Fuente:
↓

He dicho que el otro extremo es el de una lucha entre los primeros poderes y la Nación, porque aunque es inconcusa y natural la obligación de los ciudadanos para costear los gastos de la comunidad, por no haber otro fondo de donde sacarlos, el espíritu público se ha debilitado enormemente en el largo transcurso de más de veintiséis años de revolución, cuya influencia ha vigorizado los desaciertos mismos que en las épocas anteriores han hecho aprender al contribuyente que el fruto de sus sacrificios se suele extraviar de sus objetos, a la vez que el sistema fiscal no siempre ha tenido por base el fomento de la riqueza individual, sino que por el contrario, pudiera decirse que la absorción de ésta ha sido el único problema resuelto en mucha parte de nuestra legislación; pero si en el estado actual de cosas siempre repugnaría a los pueblos cualquier aumento en los gravámenes que sufren, también es cierto que el patriotismo no se ha extinguido, y que la repugnancia disminuiría, cuando no se desvaneciera del todo, a la vista de un sistema de contribuciones y rentas bien conciliado con la libertad de la industria y del comercio, y establecido con igualdad proporcional a las utilidades del contribuyente, porque, es necesario confesarlo, el mayor mal que puede inferirse a un pueblo, es romper esa igualdad en las contribuciones, o dejar expedito el camino del fraude a todo el que intente cometerlo, como desgraciadamente sucede en nuestro país, debiendo tenerse por un principio de la ciencia de Hacienda, que si todos los ciudadanos pagasen la parte que justamente les toca en los gastos comunes, a ninguno le sería pernicioso el gravamen.
Aunado al desastre de la guerra con los texanos, se presentó el problema del bloqueo de la marina francesa a los puertos mexicanos, lo que creo un asfixiante panorama a la Hacienda Pública, teniéndose que tomar medidas extremas, y el 8 de junio de 1838 se expidió un decreto estableciéndose un préstamo forzoso de cuatro millones de pesos distribuidos entre los Departamentos, sugiriéndose a los Gobernadores y a las Juntas Departamentales el ejercerlo sobre las fincas rústicas y urbanas, el comercio, las profesiones, los oficios, los objetos de lujo, establecimientos industriales, salarios, jornales, sueldos y gratificaciones, fijándose un termino de seis meses para recaudar la cantidad total.
Por supuesto que ese préstamo forzoso resultó del todo insuficiente para remediar el déficit presupuestario, por lo que el 5 de diciembre de 1838 hubo de expedirse un decreto facultando al gobierno para que se hiciese de los recursos que necesitara de la manera que considerara más conveniente, siempre y cuando se guiara por los principios de la proporcionalidad, de la igualdad y de la generalidad.

↑

Material proporcionado:
↓

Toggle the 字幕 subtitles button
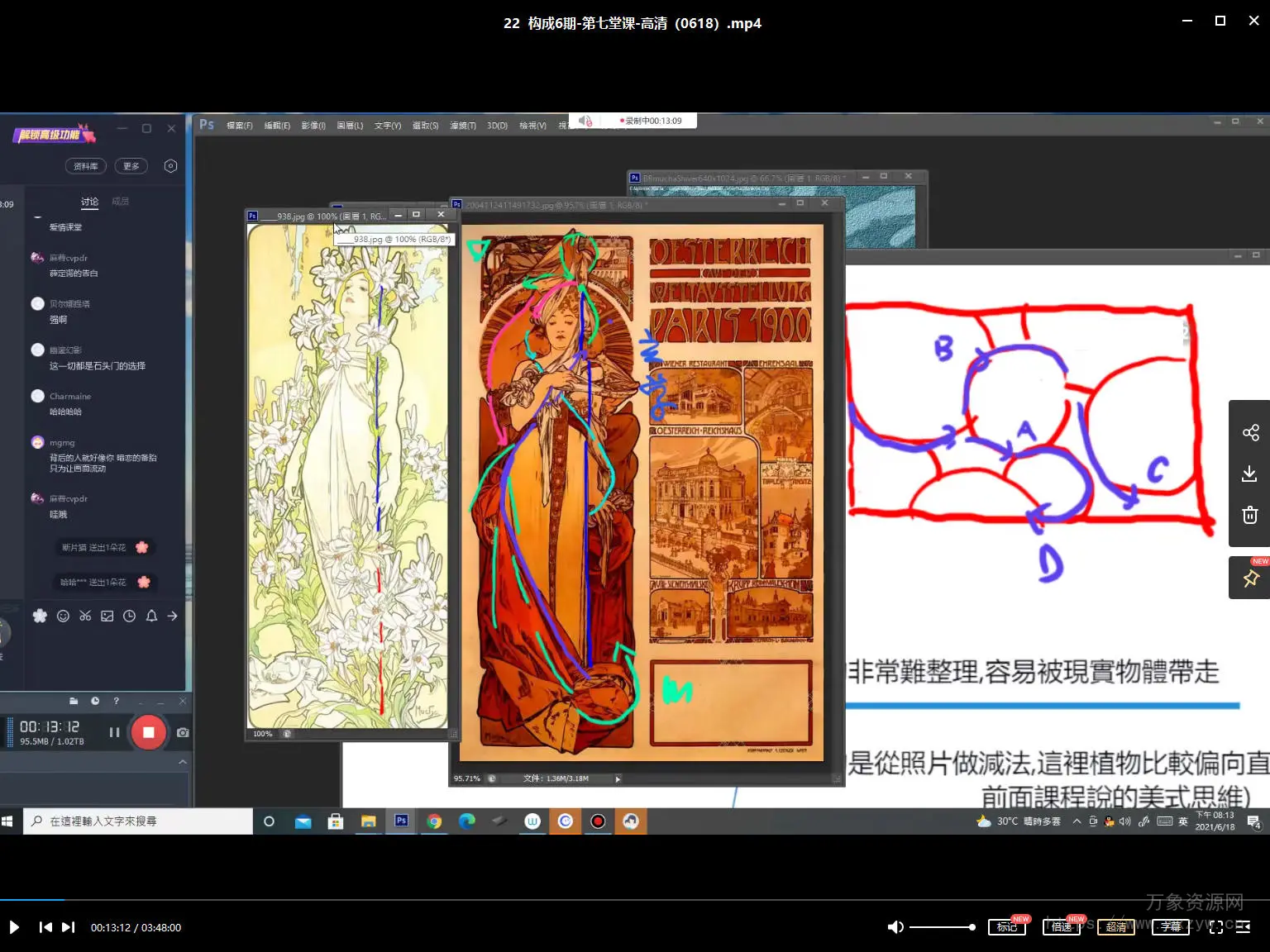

↑

Objetivo del ejercicio:
¿Puedes devolver, sin ningún cambio, el tramo del texto sobre la Hacienda Pública que va desde "Aunado al desastre" hasta "la cantidad total."? Las líneas no tienen relación con el texto sobre la Hacienda Pública.

Solución:
Aunado al desastre de la guerra con los texanos, se presentó el problema del bloqueo de la marina francesa a los puertos mexicanos, lo que creo un asfixiante panorama a la Hacienda Pública, teniéndose que tomar medidas extremas, y el 8 de junio de 1838 se expidió un decreto estableciéndose un préstamo forzoso de cuatro millones de pesos distribuidos entre los Departamentos, sugiriéndose a los Gobernadores y a las Juntas Departamentales el ejercerlo sobre las fincas rústicas y urbanas, el comercio, las profesiones, los oficios, los objetos de lujo, establecimientos industriales, salarios, jornales, sueldos y gratificaciones, fijándose un termino de seis meses para recaudar la cantidad total.